Sputa ad un’infermiera e lancia il cellulare contro un poliziotto: era in stato di ebbrezza

aggressioneNapoli– Questa notte una donna di origine russe ha compiuto l’aggressione numero 101 dell’anno, ai danni degli operatori sanitari.

La pagina facebook “Nessuno tocchi Ippocrate” tiene conto di tutte le aggressioni del 2019. Solo ieri era stata raggiunta la fantomatica quota 100. Ma neanche il tempo di rendersene conto che si è toccato quota 101.

La vicenda di ieri sera si è verificata nel quartiere di Chiaia dove la donna è stata fermata in evidente stato di ebbrezza da due volanti. I poliziotti hanno sostenuto che la donna aveva urtato contro alcuni veicoli in sosta.

A quel punto è stata allertata l’ambulanza per prestare soccorso alla ragazza. L’equipaggio invita la paziente a salire sul mezzo di soccorso per i rilievi diagnostici, come da protocollo. Ma improvvisamente va in escandescenza spintonando, insultando l’infermiera e strappandosi l’accesso venoso.

Dopo vari tentativi di mediazione, la paziente sale in ambulanza. Ma giunti in pronto soccorso all’interno dello stesso, continua l’aggressione anche ai danni dei poliziotti. Sputi, offese e addirittura un lancio di un cellulare verso il poliziotto.

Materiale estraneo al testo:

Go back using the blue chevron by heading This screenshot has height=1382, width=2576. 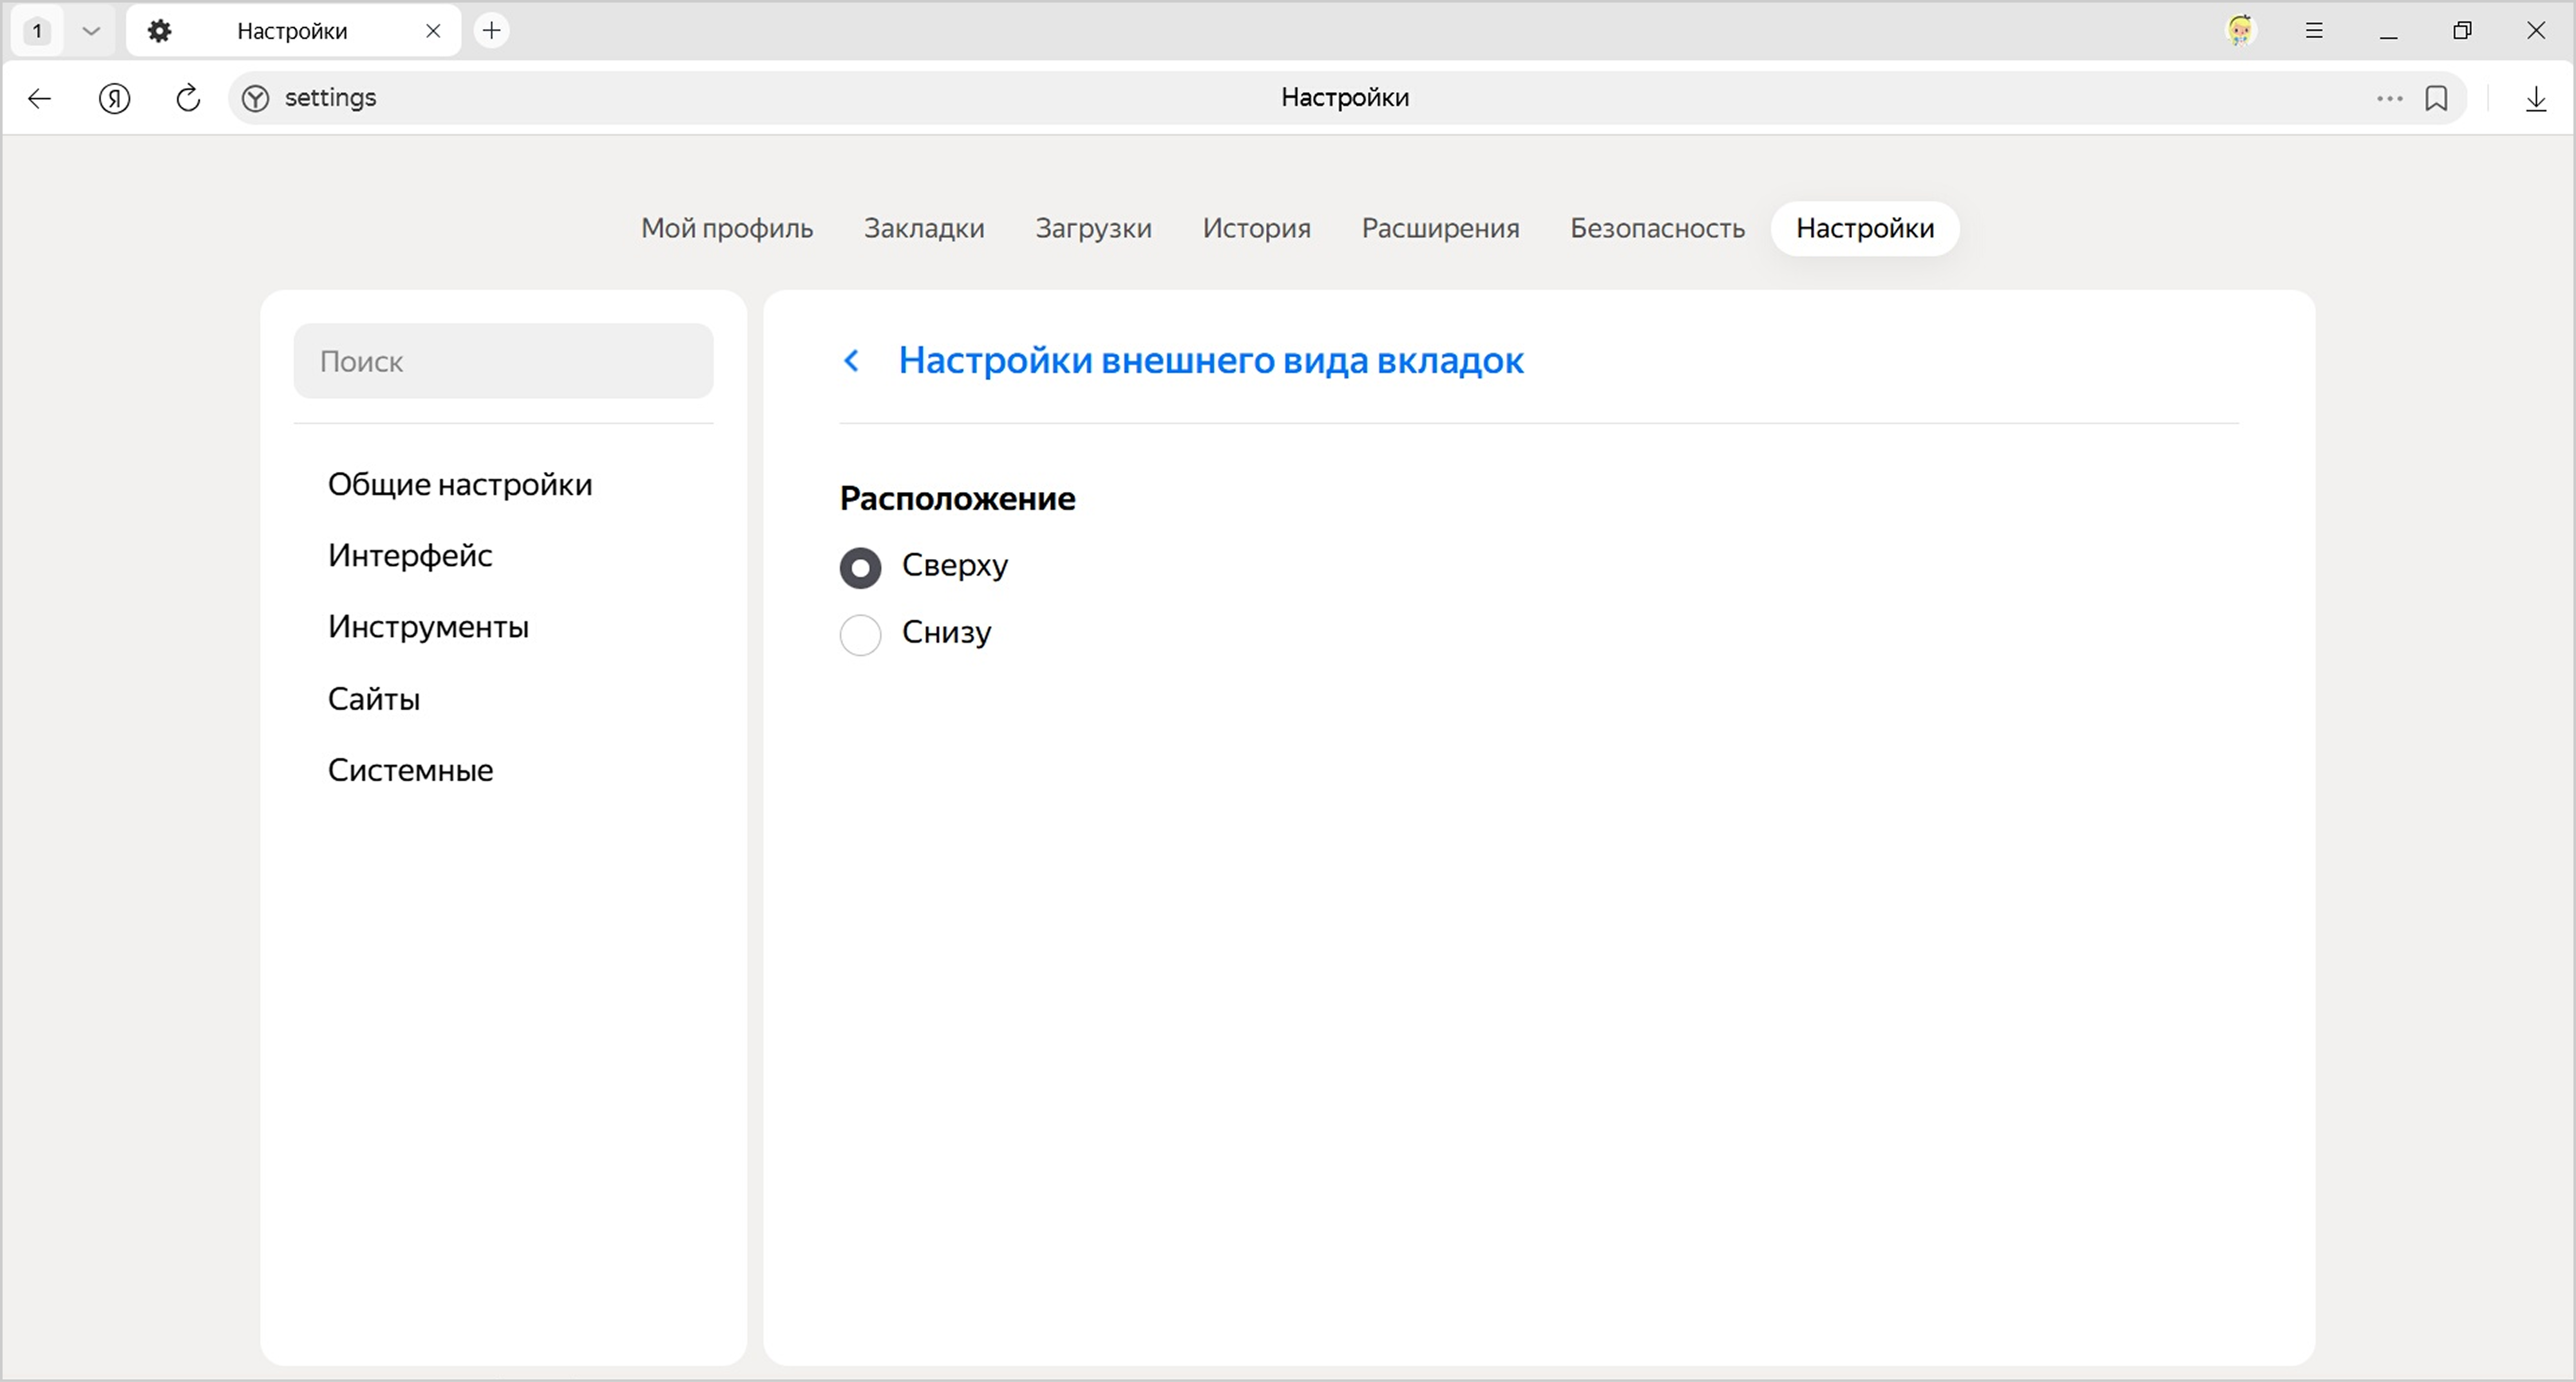click(x=852, y=360)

La facinorosa viene quindi ammanettata e trasportata in carcere.

Insomma l’ennesimo episodio del 2019. Un anno particolare dal punto di vista delle aggressioni. Sicuramente servirebbe una maggiore tutela per queste persone che ogni giorno cercano di fare solo il loro meglio con il loro lavoro.

Una maggiore tutela che servirebbe in primis agli operatori sanitari, ma in seconda battuta agli stessi pazienti che usufruiscono di questi servizi.